News

From free concerts to £5k tips: George Michael’s generosity towards nurses

Nurses have paid tribute to George Michael for championing the profession – and recalled how he once put on a concert especially for them.
George_Michael_Getty.jpg

Nurses have paid tribute to George Michael for championing the profession – and recalled how he once put on a concert especially for them.


George Michael, who died on Christmas Day, put on a thank you
concert for NHS nurses in 2006. Picture: Getty

The singer, whose death was announced on Christmas Day, threw an intimate concert at the Roundhouse in London for nurses in 2006.

The star gave Nursing Standard 50 pairs of tickets to give to its readers for the concert, which was a special thank you for care given by NHS nurses to his mother, who died in 1997. The show marked the end of a sell-out tour, his first for 15 years.

He told the Roundhouse audience: ‘Society calls what you do a vocation, which is why you don’t get paid properly. Thank you for everything you do – some people appreciate it.’

Free tickets for staff

The singer frequently gave NHS staff free tickets to his concerts, including when he became the first act to perform at the rebuilt Wembley Stadium in 2007. He also donated royalties to charities including Macmillan Cancer Support and the Terence Higgins Trust. 

Nursing Standard readers took to social media to share their memories of the singer’s generosity.

Helen Judkins, who was one of the lucky nurses to attend the Roundhouse show, wrote on Nursing Standard’s Facebook page: ‘I was there – it was an amazing night.’

Sal Nav added: ‘George Michael donated hundreds of tickets for NHS staff in Manchester for his concert at Manchester City’s stadium that year.

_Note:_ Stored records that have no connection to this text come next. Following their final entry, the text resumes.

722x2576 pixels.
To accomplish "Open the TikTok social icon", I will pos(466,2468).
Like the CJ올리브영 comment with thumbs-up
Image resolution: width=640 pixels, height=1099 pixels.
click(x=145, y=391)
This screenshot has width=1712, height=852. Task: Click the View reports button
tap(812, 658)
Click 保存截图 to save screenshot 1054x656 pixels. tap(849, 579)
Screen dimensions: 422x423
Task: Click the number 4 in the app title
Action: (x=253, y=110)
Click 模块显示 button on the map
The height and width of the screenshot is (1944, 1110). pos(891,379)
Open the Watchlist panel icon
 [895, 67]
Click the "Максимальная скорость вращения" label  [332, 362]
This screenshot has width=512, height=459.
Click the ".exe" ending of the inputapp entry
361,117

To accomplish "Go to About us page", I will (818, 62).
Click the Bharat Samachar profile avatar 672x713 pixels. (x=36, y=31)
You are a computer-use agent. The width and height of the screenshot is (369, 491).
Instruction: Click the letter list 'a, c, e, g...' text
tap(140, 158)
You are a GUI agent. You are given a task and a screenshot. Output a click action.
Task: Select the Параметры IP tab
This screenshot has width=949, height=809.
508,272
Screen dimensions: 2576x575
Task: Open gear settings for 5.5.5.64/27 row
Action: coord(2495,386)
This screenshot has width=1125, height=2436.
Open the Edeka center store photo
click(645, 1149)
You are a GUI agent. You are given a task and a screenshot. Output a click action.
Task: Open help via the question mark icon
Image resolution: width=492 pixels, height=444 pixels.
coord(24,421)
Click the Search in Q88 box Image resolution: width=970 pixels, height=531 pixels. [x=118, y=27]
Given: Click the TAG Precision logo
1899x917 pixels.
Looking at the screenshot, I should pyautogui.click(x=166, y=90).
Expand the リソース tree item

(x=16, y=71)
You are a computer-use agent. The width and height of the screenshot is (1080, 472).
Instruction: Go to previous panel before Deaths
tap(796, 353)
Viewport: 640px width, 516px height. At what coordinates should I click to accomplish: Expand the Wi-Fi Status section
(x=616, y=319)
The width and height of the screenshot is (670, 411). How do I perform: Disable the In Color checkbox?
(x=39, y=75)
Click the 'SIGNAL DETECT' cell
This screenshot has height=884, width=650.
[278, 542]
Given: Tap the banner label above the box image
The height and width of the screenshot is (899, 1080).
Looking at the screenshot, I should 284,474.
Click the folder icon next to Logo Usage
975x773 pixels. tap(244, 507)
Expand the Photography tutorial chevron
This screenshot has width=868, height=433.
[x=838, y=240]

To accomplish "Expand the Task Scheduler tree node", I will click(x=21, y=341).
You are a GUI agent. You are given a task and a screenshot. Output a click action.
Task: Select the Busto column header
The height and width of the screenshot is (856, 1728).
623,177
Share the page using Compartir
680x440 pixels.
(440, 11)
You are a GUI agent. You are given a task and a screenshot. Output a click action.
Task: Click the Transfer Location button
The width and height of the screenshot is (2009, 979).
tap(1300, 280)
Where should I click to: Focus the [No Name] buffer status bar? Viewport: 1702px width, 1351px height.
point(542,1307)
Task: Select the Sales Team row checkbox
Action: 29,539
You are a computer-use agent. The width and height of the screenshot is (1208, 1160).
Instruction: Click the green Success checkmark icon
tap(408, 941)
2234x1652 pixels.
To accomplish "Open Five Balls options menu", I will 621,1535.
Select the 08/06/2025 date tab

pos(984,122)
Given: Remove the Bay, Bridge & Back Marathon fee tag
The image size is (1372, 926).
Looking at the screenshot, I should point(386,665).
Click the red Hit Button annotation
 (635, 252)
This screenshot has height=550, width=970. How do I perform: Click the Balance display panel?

I was lucky enough to go and he was fantastic. So generous of him.’

‘Special link’

Emma Fullagar said: ‘I got 17 free tickets for the opening night of the new Wembley stadium. Shared them with my colleagues.’ 

Mr Michael said at the time of the Roundhouse show: ‘Almost ten years ago, during the last week of my mother’s life, I told my friends and family that if I ever played my own concerts again, I would do a free one for NHS nurses.’

Irene Heywood Jones told Nursing Standard just after the Roundhouse concert: ‘There was a real buzz and I felt a special link with George.

‘He was born in the same year that I started nurse training. I was probably the oldest nurse there but I was bopping and clapping with the rest of them. I felt honoured to be surrounded by so many nurses.’

Heroes 

Retired nurse Sally Lyons, a community nurse at a North London Hospice at the time of the Roundhouse gig, recalled how she found herself in a ‘huge queue of fellow nurses’ outside the venue, following a busy shift.

 ‘A nervous George Michael took to the stage with a bad cold and told us he was anxious because he’d never performed in front of so many heroes before,’ she wrote on the Roundhouse website.

'Both me and my colleagues still talk about it and will never forget it. George had ups and downs but as we were heroes to him, he will always be a hero to all of the nurses at the Roundhouse that night.’ 

Tales of the singer’s benevolence emerged following the news of his death at 53, including that he had once given a bar worker £5,000 after finding out she was a nursing student heavily in debt.